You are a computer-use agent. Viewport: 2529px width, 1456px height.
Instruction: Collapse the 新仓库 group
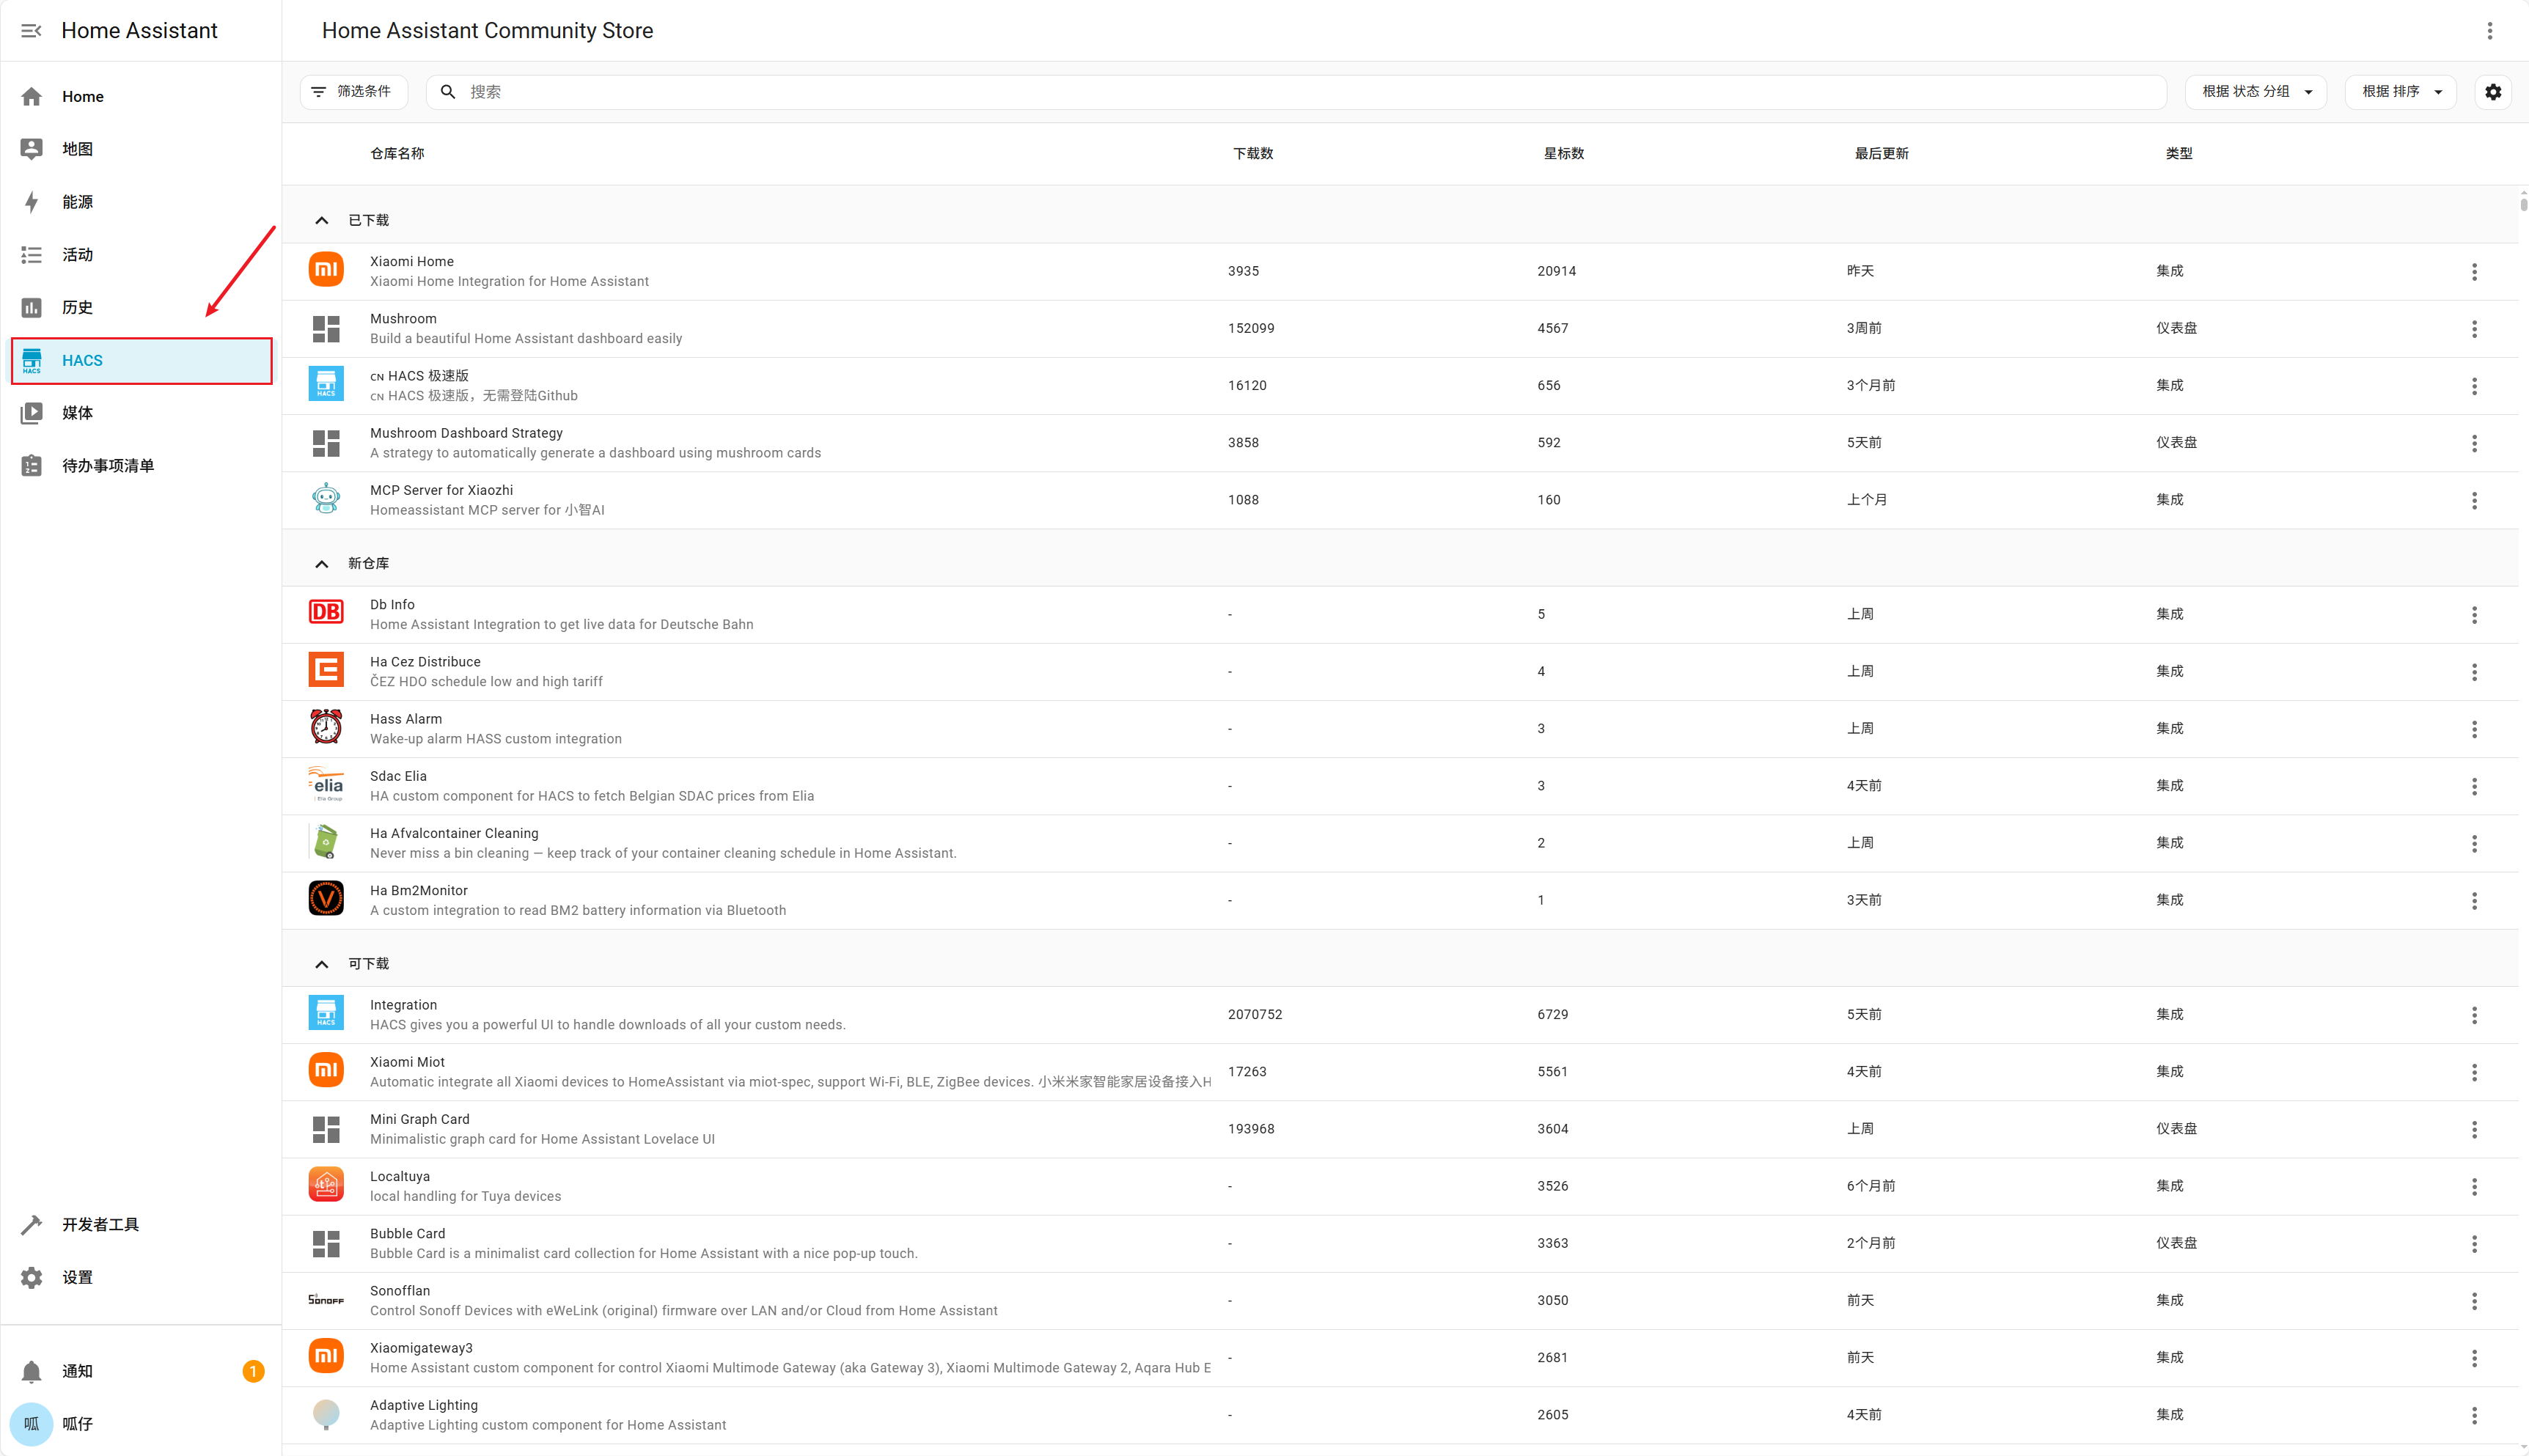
* * *
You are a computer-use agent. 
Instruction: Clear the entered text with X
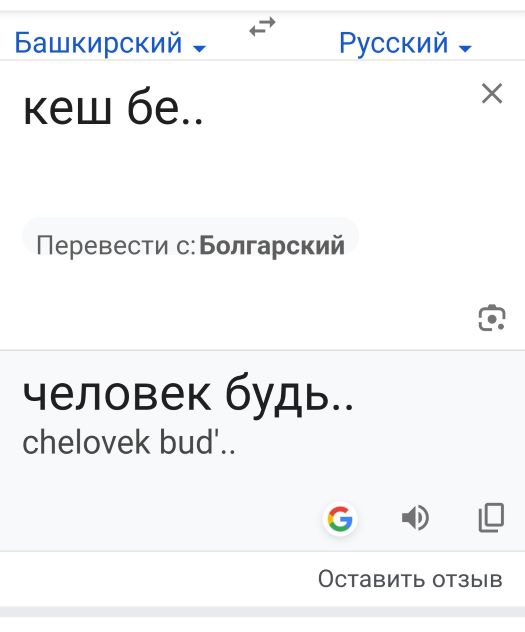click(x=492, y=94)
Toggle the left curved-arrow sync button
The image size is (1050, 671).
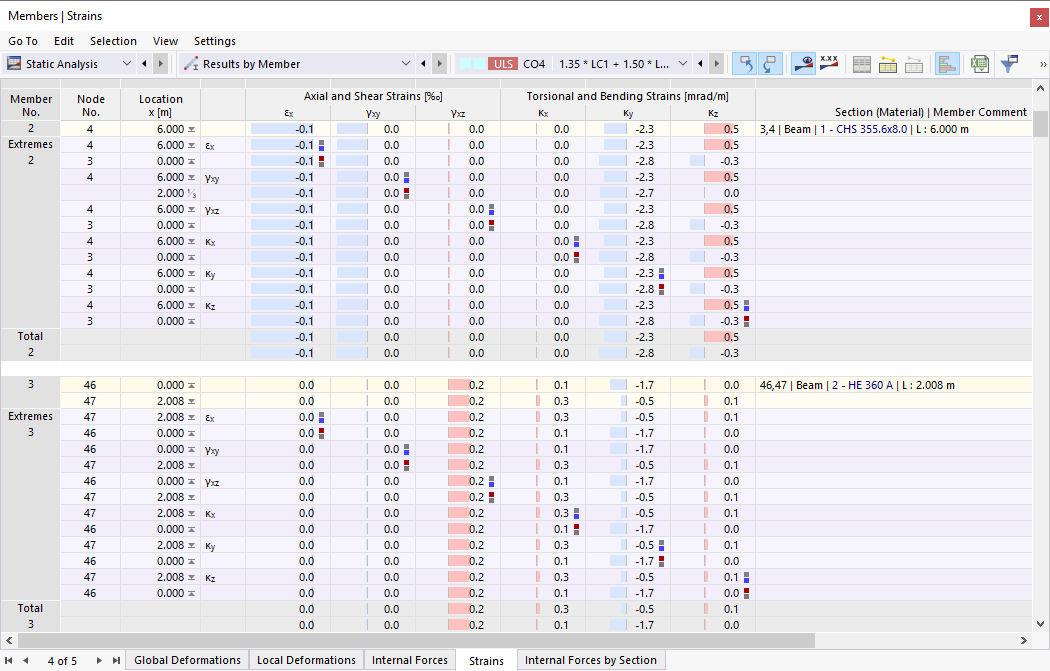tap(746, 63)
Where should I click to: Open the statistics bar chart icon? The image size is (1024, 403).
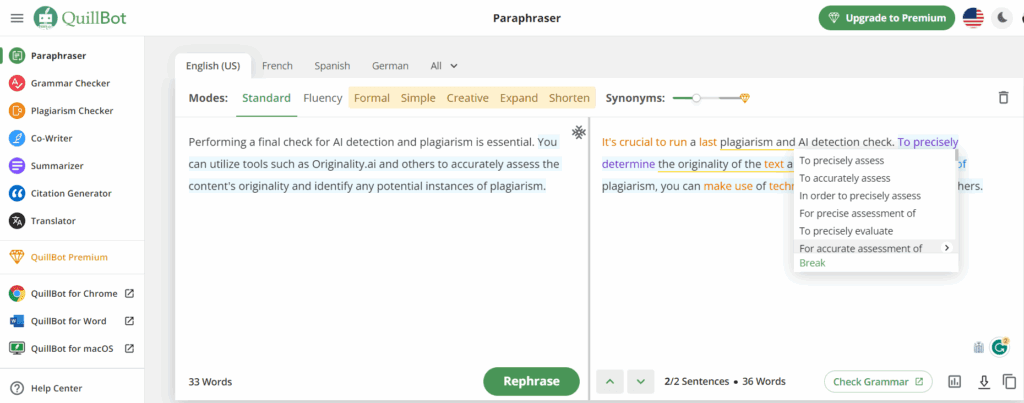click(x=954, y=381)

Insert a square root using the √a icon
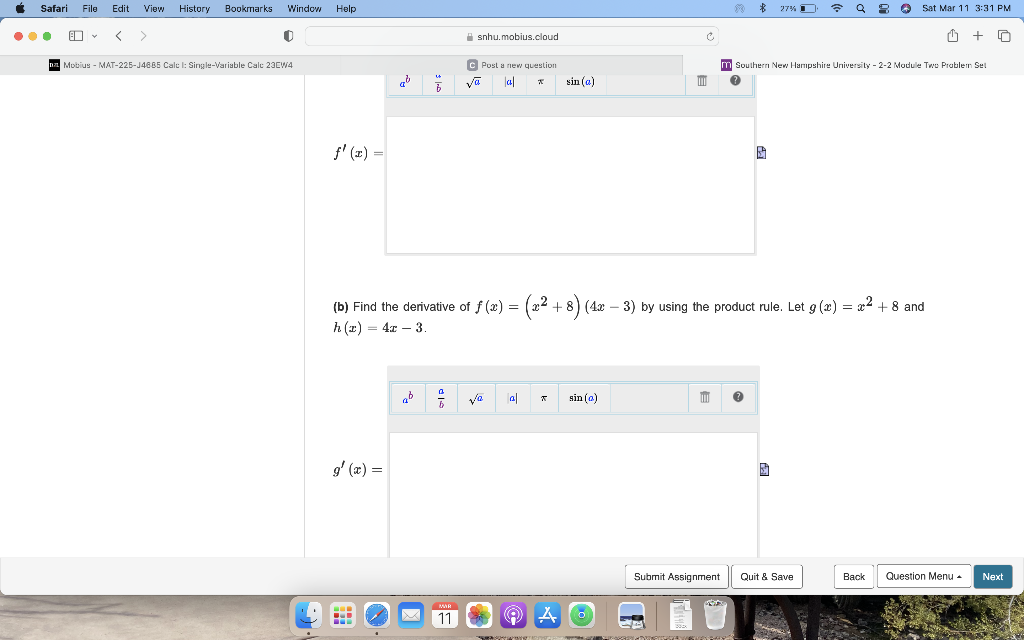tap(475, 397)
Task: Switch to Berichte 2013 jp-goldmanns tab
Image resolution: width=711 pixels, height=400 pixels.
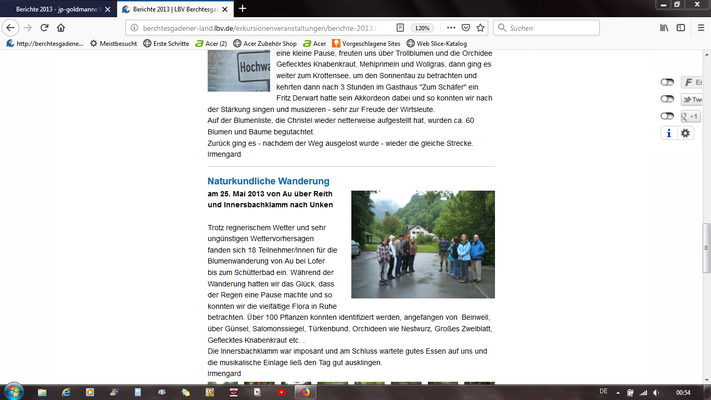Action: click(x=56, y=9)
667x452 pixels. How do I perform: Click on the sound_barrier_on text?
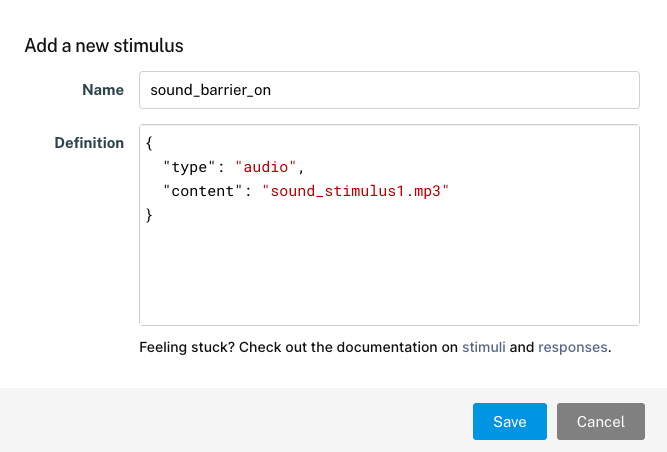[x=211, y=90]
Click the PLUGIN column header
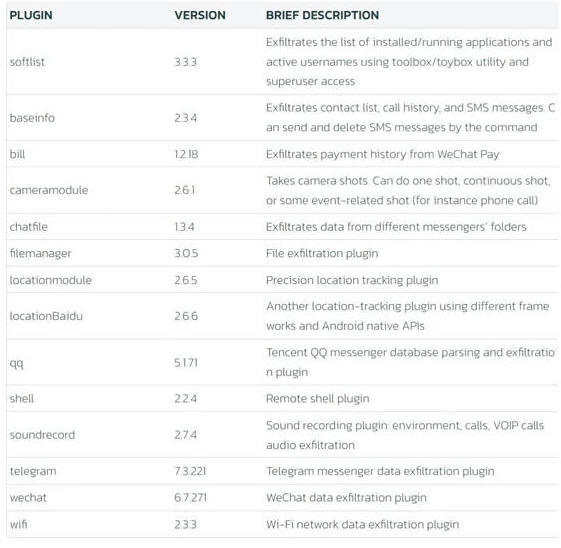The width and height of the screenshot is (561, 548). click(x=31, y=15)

## What to produce
In the listing above, find the line containing "You are a computer-use agent. Viewport: 2529px" and the line containing "Instruction: Collapse the 新仓库 group". Output them and every line between, exactly, and nothing else.

## Answer for the task
You are a computer-use agent. Viewport: 2529px width, 1456px height.
Instruction: Collapse the 新仓库 group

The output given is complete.